Less than a year ago, Missouri legalized ticket resale, but the legislation was passed prior to the Hannah Montana crisis. So, in light of the public outcry surrounding the inability for parents and teens to get tickets to the hottest concert in the country, Missouri state legislator Roy Salva is looking to pass new legislation that would once again make it illegal to scalp tickets within the Show Me State.

Rather than focusing on the technology that allegedly allowed scalpers access to large numbers of tickets, as several other states have, Salva places the blame for the ticketing crisis squarely on the backs of brokers, who he believes snap up inordinate numbers of tickets, drive up the prices and gauge consumers.

A hearing for the bill was scheduled to be heard today, April 22, with Salve urging those who were affected by the Hannah Montana debacle to attend and present their personal stories. Currently, the only restriction on Missouri ticket resale is that when reselling tickets outside of a venue, the seller must have a state-issued license.

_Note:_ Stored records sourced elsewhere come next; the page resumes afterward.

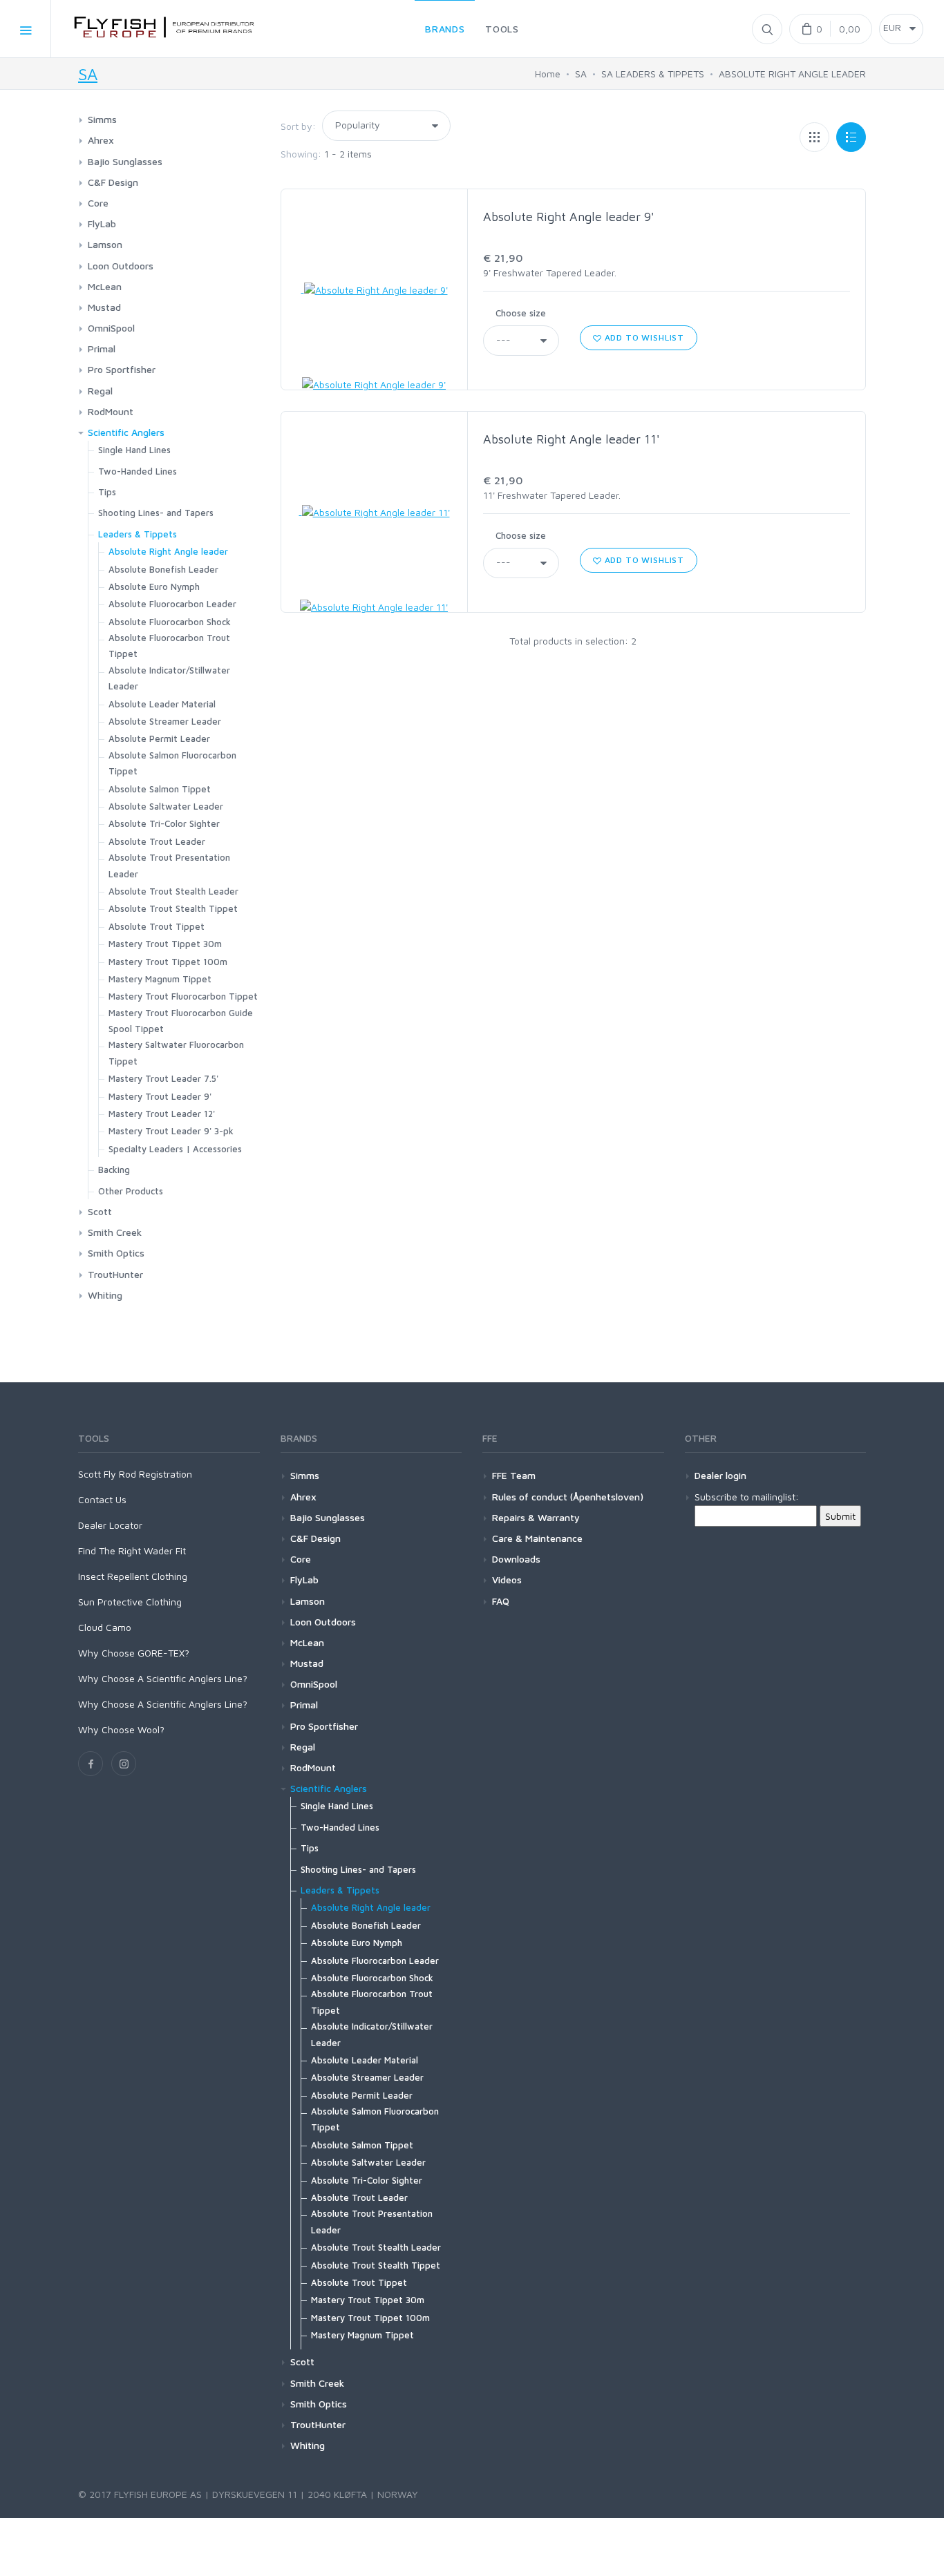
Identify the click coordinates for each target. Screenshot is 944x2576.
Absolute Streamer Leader (164, 721)
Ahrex (101, 140)
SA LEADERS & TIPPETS (652, 73)
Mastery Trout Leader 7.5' (163, 1078)
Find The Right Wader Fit (132, 1550)
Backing (114, 1169)
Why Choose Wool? (121, 1729)
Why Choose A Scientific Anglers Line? (162, 1678)
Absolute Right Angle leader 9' (568, 216)
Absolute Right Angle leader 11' (571, 439)
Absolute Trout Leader (156, 841)
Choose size (520, 312)
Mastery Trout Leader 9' (159, 1096)
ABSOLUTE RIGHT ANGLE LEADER (792, 73)
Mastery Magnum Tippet (159, 978)
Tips (107, 491)
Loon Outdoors (120, 265)
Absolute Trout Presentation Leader (169, 865)
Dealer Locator (110, 1525)
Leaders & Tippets (137, 534)
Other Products (130, 1190)
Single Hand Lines (134, 449)
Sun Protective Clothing (130, 1601)
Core (98, 203)
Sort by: (298, 126)
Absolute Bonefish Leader (163, 569)
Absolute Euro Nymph (154, 586)
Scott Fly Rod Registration (135, 1474)
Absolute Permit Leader (159, 738)
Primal (101, 348)
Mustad (104, 307)
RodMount (110, 411)
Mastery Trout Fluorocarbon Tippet (183, 996)
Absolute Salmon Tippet (159, 788)
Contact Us (102, 1499)
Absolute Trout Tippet (156, 926)
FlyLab (102, 223)
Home (547, 73)
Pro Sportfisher (121, 369)
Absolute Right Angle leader (168, 551)
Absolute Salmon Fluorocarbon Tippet (172, 763)
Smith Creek (115, 1232)
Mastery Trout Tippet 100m (167, 961)
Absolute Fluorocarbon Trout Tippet (169, 645)
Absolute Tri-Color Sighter (164, 823)
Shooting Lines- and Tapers (156, 512)
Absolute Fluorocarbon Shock (169, 621)
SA (87, 74)
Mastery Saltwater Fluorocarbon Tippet (176, 1052)
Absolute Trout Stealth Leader (173, 891)
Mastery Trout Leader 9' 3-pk (171, 1130)
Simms (102, 119)
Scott (100, 1211)
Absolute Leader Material (162, 703)
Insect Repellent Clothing (132, 1576)
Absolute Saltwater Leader (165, 806)
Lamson (105, 244)
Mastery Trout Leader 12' (161, 1113)
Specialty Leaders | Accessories (175, 1148)
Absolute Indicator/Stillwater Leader (169, 678)
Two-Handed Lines (137, 471)
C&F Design (113, 182)
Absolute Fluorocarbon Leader (172, 603)
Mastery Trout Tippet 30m (165, 943)
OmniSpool (111, 328)
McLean (105, 286)
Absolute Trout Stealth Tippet (173, 908)
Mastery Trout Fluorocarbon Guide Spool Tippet (180, 1020)
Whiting (105, 1295)
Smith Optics (116, 1253)
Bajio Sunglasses (125, 161)
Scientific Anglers (126, 432)
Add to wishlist (643, 337)
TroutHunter (115, 1274)
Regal (100, 391)
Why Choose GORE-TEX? (133, 1653)
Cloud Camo (104, 1627)
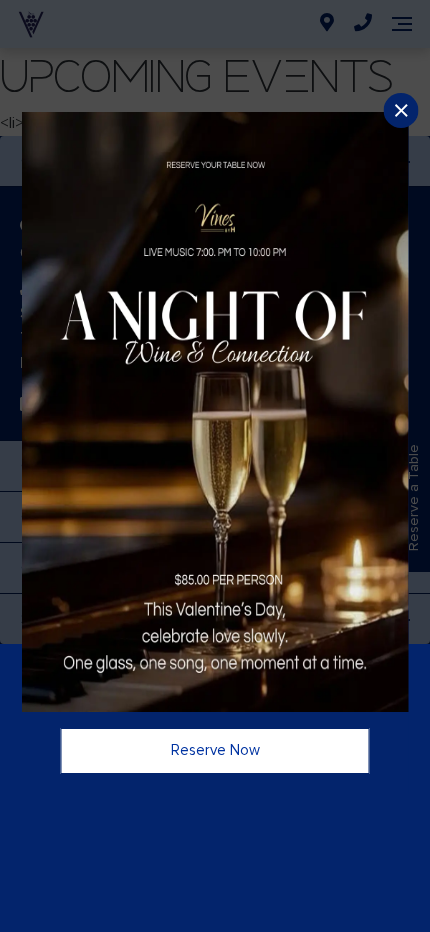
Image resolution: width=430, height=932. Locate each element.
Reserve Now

In a similar case, Connecticut, which also legalized ticket resale last year, is seeking to place restrictions on the resale of tickets in an attempt to prevent venues from withholding blocks of tickets from consumers. In addition to the use of online technologies, the withholding of tickets also contributed to the ticketing controversy surrounding Hannah Montana concerts, and led to organizers releasing thousands of tickets to head off some of the public relations nightmare. So far, Salva’s bill does not address this issue.